*DOCUMENT SEGMENT*:
A Stupid FM Demod Question?

If you scale the phase to the full width of your data word, i.e. Pi = 32767
for 16-bit, then the subtraction is automatically modulo Pi and there is no
issue. For example,

x(0) = -.9Pi
x(1)  = .9Pi

then x(1)-x(0) = 1.8Pi which is -.2Pi because of the overflow.

-Clark

Randy Yates wrote:

>>The straightforward way would be not to use the phase
>>representation. Work with the complex derivatives directly:
>>
>>IdQ/dt - QdI/dt
>>---------------
>>I^2  + Q^2
> 
> 
> I guess the key advantage is that you don't have to implement an
> arctan function?

Atan is not that big of a deal. What is bad is that you have to do the 
costly division no matter if you are using atan() or not. What is good 
is that with I' and Q' there is no phase wrapping problem.

> Would you use an FIR differentiator to get Q' and I', making sure
> they're properly time-aligned with the I and Q values?

Almost certainly. It is the matter of the sample rate and the accuracy 
required.

Vladimir Vassilevsky

DSP and Mixed Signal Design Consultant

http://www.abvolt.com

Randy Yates wrote:
> "robert bristow-johnson" <rbj@audioimagination.com> writes:
>
> >
> > omega[n] = arg{ I[n] + j*Q[n] }  -  arg{ I[n-1] + j*Q[n-1] }
> >
> >      = arctan( Q[n]/I[n] ) - arctan( Q[n-1]/I[n-1] )
> >
> >  = arctan(  (Q[n]*I[n-1] - I[n]*Q[n-1])
> >                                / (I[n]*I[n-1] + Q[n]*Q[n-1])  )
>
> How did you get from the second line to the third?

there is some trig identity, i think it's


    tan(x-y) = (tan(x) - tan(y))/(1 + tan(x)*tan(y))

you can arctan() both sides and get


    x - y = arctan( (tan(x) - tan(y))/(1 + tan(x)*tan(y)) )

define u = tan(x)    v = tan(y)

    arctan(u) - arctan(v) = arctan( (u - v)/(1 + u*v) )

all this is only guaranteed for when all of the angles are between +/-
pi/2, but another way to look at it is:

    omega[n] = arg{ I[n] + j*Q[n] }  -  arg{ I[n-1] + j*Q[n-1] }

                 = arg{  (I[n] + j*Q[n]) / (I[n-1] + j*Q[n-1]) }

and you can blast it out from there.  and here the only assumption you
need to make is that this arg{} is between +/- pi/2 which is actually
quite reasonable.  it means your FM instantaneous frequency is less
than 1/2 Nyquist which is something i think should be done since FM
generates a lot of frequency components that can fold over unless you
make the instantaneous frequency much lower than Nyquist.

> > the measure omega[n] is simple that of how much the phase of I + j*Q
> > has advanced from the phase of the previous sample.  isn't that what
> > frequency is?  how much (in a given period of time) the phase angle
> > advances?
>
> I always thought that frequency is the derivative of phase, f = dtheta/dt.

*RECORDS SHOWN*:
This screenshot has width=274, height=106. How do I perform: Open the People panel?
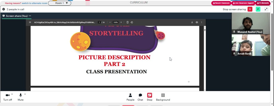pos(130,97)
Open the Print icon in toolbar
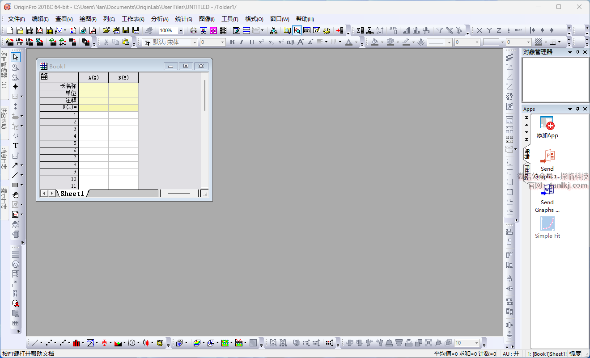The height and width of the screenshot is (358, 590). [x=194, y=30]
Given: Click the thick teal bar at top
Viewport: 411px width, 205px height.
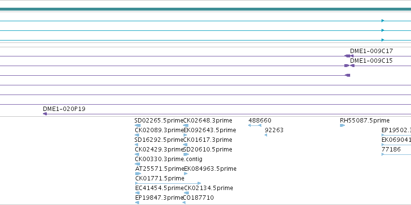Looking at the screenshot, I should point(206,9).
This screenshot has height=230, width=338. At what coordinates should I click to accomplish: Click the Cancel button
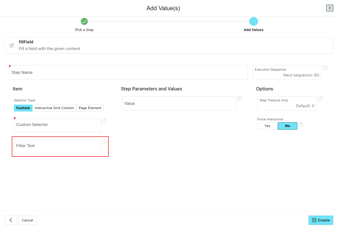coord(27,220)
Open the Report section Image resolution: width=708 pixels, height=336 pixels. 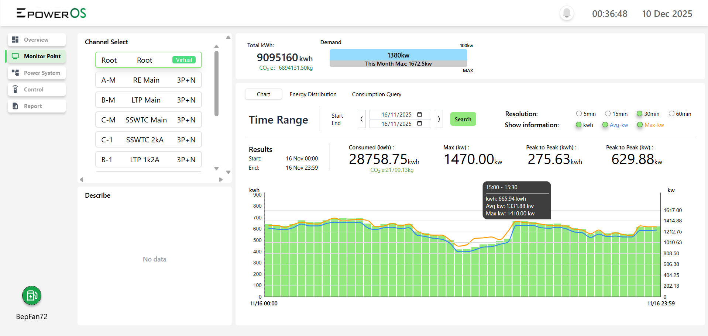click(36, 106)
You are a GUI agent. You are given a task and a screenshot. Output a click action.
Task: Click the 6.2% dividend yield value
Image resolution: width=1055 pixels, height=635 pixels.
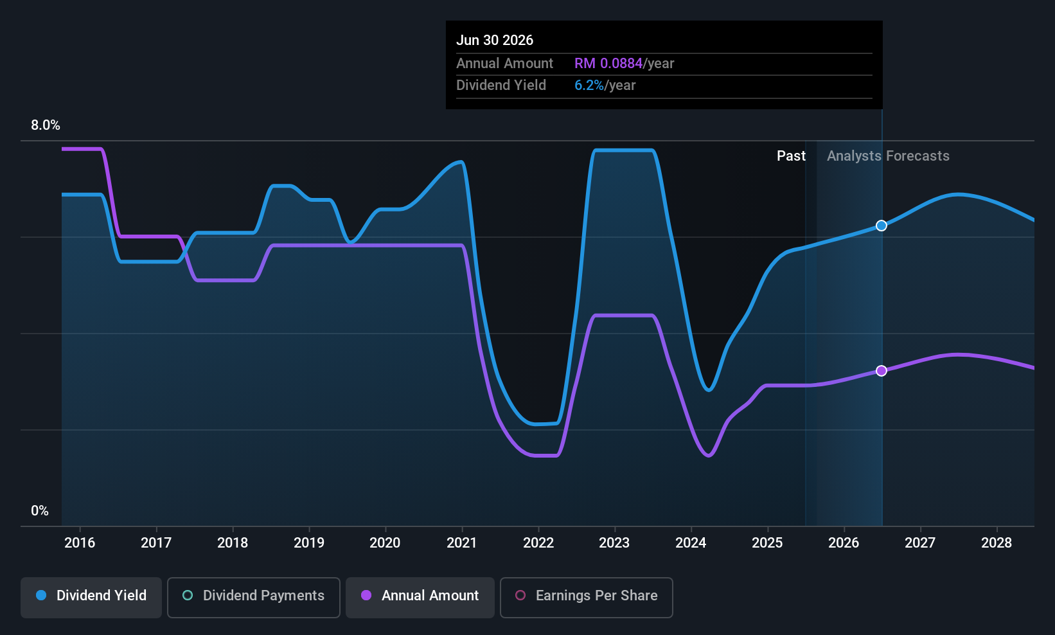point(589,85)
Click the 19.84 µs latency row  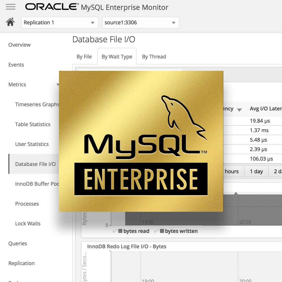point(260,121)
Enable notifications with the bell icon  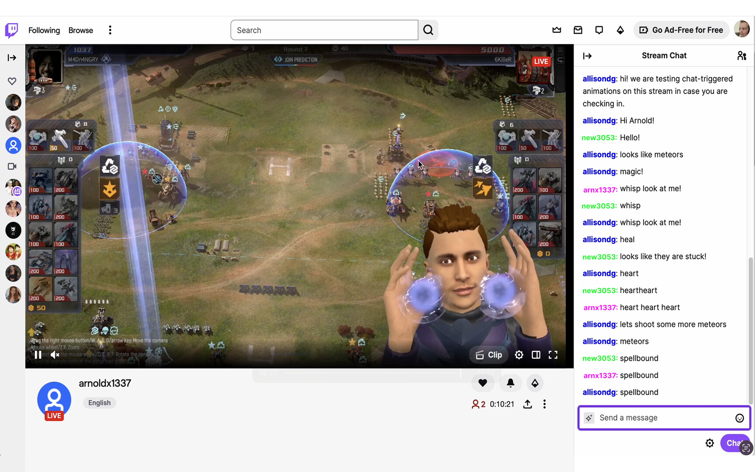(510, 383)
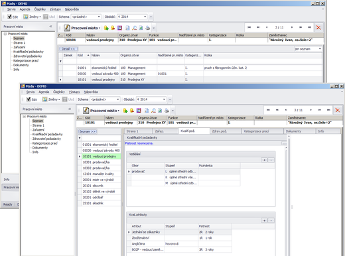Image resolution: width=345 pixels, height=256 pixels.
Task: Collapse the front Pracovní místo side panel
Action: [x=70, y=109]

*TASK TO COMPLETE*: List every person named in the FM demodulation thread.

*EXERCISE RESPONSE*: Clark, Randy Yates, Vladimir Vassilevsky, robert bristow-johnson